Please filter the data down to the lines that include the word "computer" and copy them.

Segment Start: MATERIAL SHOWN

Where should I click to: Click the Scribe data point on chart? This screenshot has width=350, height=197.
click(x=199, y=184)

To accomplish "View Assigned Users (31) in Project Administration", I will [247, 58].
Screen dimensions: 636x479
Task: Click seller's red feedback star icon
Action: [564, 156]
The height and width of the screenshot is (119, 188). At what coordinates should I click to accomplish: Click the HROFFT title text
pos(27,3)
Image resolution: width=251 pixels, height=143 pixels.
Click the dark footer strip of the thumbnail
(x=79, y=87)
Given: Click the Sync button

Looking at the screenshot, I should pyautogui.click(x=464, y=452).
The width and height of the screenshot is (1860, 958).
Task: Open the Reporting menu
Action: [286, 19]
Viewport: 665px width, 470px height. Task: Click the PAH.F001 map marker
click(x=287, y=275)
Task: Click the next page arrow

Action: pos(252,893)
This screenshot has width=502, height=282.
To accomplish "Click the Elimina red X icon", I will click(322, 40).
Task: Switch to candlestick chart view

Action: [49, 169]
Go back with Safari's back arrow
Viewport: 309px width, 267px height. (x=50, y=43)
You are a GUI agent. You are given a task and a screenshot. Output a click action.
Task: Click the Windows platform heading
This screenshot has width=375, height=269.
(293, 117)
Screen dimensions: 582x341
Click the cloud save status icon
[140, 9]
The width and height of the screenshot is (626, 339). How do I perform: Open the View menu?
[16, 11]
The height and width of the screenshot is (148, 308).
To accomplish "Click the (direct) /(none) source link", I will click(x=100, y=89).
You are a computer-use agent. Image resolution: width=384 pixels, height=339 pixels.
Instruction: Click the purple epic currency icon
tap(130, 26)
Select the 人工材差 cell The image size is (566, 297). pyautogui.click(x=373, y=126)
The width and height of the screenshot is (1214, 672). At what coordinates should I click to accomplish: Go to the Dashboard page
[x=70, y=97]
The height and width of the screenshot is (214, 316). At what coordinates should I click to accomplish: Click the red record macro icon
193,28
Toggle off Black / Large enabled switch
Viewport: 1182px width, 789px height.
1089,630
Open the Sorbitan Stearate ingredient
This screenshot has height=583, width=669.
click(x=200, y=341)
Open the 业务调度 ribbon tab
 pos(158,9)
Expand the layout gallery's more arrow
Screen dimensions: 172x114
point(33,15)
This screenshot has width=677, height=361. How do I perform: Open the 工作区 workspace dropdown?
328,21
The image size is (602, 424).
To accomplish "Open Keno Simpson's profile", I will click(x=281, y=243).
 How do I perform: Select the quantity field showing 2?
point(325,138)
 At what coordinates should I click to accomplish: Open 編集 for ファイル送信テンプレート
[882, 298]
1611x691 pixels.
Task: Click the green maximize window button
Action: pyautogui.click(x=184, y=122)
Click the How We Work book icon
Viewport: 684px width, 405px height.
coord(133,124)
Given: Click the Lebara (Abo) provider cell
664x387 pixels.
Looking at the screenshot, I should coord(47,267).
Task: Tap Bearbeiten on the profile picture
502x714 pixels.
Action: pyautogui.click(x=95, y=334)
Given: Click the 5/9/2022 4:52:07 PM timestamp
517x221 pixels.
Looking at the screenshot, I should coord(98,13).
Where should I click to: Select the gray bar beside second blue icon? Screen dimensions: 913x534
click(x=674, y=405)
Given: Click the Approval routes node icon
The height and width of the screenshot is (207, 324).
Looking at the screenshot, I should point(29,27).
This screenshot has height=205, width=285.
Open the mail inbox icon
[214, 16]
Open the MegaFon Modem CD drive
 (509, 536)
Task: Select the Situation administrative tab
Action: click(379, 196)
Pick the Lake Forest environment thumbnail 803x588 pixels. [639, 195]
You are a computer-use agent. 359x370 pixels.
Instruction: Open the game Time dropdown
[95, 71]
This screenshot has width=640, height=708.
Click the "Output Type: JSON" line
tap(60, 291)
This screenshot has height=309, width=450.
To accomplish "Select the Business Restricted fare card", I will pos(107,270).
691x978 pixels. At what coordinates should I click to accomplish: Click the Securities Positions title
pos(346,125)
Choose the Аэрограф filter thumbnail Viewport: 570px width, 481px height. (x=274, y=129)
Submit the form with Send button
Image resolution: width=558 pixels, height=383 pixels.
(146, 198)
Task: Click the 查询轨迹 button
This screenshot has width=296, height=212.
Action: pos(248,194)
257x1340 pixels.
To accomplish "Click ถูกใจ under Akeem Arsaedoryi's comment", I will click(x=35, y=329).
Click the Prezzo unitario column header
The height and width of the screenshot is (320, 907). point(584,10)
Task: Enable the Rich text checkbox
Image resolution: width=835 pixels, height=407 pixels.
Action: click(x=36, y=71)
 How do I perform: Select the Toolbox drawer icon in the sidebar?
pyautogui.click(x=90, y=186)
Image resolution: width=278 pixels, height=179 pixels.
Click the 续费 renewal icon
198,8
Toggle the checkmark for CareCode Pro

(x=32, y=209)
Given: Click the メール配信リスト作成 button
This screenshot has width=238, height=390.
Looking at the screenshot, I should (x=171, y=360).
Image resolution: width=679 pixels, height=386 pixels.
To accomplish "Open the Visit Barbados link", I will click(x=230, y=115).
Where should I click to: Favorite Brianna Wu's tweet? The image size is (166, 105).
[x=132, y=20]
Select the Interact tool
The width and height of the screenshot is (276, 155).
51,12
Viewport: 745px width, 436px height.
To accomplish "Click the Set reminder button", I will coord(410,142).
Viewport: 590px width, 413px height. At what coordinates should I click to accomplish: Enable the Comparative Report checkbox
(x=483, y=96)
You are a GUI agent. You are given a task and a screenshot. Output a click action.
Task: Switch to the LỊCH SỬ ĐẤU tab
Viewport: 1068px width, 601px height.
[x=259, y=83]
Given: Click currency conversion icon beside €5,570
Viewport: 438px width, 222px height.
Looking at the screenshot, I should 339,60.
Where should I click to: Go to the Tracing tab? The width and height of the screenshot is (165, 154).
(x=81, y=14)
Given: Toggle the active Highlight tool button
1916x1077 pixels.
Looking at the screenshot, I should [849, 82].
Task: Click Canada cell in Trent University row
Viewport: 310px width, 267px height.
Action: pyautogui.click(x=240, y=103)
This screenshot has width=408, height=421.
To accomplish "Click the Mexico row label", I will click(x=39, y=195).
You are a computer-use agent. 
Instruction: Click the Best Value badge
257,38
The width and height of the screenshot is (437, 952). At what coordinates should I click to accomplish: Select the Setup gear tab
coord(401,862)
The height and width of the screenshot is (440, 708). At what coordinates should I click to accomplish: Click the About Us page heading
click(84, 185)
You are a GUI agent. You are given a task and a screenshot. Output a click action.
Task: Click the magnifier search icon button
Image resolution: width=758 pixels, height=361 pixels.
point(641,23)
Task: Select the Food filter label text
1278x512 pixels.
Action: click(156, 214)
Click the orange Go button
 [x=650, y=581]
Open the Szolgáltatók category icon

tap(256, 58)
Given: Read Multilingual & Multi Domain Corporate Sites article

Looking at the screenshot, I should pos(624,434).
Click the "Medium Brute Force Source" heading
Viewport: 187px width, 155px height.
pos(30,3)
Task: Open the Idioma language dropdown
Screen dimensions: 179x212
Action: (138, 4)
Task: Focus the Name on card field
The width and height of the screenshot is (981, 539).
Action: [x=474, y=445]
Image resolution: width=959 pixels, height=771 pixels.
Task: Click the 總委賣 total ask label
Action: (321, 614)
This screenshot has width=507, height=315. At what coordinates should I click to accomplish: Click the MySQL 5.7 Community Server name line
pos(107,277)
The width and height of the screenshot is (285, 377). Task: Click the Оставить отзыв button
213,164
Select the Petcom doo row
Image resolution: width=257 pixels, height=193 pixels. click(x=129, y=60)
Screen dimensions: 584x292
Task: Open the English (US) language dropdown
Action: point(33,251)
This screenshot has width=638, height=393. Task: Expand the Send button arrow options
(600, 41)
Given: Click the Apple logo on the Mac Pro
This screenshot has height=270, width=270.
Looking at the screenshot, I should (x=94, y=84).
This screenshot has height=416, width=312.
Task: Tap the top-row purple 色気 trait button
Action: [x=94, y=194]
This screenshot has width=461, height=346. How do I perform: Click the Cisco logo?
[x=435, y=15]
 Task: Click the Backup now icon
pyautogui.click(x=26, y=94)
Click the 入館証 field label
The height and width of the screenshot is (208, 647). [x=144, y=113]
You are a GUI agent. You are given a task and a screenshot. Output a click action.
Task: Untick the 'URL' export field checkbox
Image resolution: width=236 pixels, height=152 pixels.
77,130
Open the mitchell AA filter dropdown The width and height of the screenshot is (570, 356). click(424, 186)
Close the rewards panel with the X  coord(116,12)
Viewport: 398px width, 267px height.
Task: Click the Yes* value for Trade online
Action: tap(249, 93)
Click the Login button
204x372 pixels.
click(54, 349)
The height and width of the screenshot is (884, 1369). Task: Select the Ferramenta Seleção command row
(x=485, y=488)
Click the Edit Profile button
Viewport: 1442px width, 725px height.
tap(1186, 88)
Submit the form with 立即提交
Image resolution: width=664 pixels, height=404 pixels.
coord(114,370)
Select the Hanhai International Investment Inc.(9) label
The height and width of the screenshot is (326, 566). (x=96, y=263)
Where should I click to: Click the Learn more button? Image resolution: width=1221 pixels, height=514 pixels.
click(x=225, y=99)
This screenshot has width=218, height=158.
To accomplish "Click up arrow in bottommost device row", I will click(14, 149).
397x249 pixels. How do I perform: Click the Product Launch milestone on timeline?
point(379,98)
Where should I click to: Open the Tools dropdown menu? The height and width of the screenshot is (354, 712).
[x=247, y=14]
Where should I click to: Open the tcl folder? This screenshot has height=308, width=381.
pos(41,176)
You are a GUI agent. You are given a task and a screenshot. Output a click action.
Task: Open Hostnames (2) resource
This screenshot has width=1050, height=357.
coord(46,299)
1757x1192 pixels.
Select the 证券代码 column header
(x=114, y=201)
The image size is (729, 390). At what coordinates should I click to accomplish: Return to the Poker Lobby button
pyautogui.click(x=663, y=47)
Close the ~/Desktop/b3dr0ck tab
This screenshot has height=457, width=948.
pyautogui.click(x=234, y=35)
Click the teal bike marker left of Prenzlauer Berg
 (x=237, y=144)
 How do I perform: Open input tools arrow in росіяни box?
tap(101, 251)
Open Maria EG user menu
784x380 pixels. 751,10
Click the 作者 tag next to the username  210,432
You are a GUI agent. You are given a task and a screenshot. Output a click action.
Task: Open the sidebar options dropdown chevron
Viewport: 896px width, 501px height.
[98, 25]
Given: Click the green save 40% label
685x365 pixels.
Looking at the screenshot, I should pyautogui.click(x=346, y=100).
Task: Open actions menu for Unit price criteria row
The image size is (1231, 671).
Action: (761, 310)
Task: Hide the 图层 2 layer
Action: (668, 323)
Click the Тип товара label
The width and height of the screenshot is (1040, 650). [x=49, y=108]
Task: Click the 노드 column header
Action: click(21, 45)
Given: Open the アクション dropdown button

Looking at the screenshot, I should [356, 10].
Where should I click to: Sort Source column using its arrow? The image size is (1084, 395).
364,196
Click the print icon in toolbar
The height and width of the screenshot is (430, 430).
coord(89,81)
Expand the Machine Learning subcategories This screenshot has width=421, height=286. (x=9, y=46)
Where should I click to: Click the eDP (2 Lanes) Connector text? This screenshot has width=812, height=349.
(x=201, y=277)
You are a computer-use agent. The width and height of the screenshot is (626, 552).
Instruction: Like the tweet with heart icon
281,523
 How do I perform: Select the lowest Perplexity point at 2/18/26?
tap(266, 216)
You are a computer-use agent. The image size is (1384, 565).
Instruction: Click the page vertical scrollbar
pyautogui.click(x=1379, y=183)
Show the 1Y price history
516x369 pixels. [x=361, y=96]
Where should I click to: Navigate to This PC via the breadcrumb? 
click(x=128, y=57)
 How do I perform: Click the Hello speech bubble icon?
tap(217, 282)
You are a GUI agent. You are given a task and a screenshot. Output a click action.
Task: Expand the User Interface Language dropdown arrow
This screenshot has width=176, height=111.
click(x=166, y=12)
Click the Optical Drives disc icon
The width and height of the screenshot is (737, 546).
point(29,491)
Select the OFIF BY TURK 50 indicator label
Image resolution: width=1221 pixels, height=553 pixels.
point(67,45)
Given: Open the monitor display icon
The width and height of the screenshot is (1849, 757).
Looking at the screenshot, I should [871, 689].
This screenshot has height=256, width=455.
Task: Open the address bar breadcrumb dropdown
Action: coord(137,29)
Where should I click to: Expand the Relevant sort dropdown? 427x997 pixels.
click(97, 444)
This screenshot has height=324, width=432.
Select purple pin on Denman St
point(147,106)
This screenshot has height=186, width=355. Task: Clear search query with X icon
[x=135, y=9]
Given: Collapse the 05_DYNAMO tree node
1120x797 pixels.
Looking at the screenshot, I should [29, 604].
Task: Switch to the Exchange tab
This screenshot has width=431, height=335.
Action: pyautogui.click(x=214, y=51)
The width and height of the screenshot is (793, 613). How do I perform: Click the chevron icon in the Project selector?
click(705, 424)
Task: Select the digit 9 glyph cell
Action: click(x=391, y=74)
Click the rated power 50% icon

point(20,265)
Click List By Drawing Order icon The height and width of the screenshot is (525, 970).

Segment End: MATERIAL SHOWN

▶ [REPLY]:
You are a computer-use agent. Image resolution: width=384 pixels, height=339 pixels.
You are a computer-use agent. 359x370 pixels.
You are a computer-use agent. 
You are a computer-use agent. The width and height of the screenshot is (626, 552).
You are a computer-use agent. The image size is (1384, 565).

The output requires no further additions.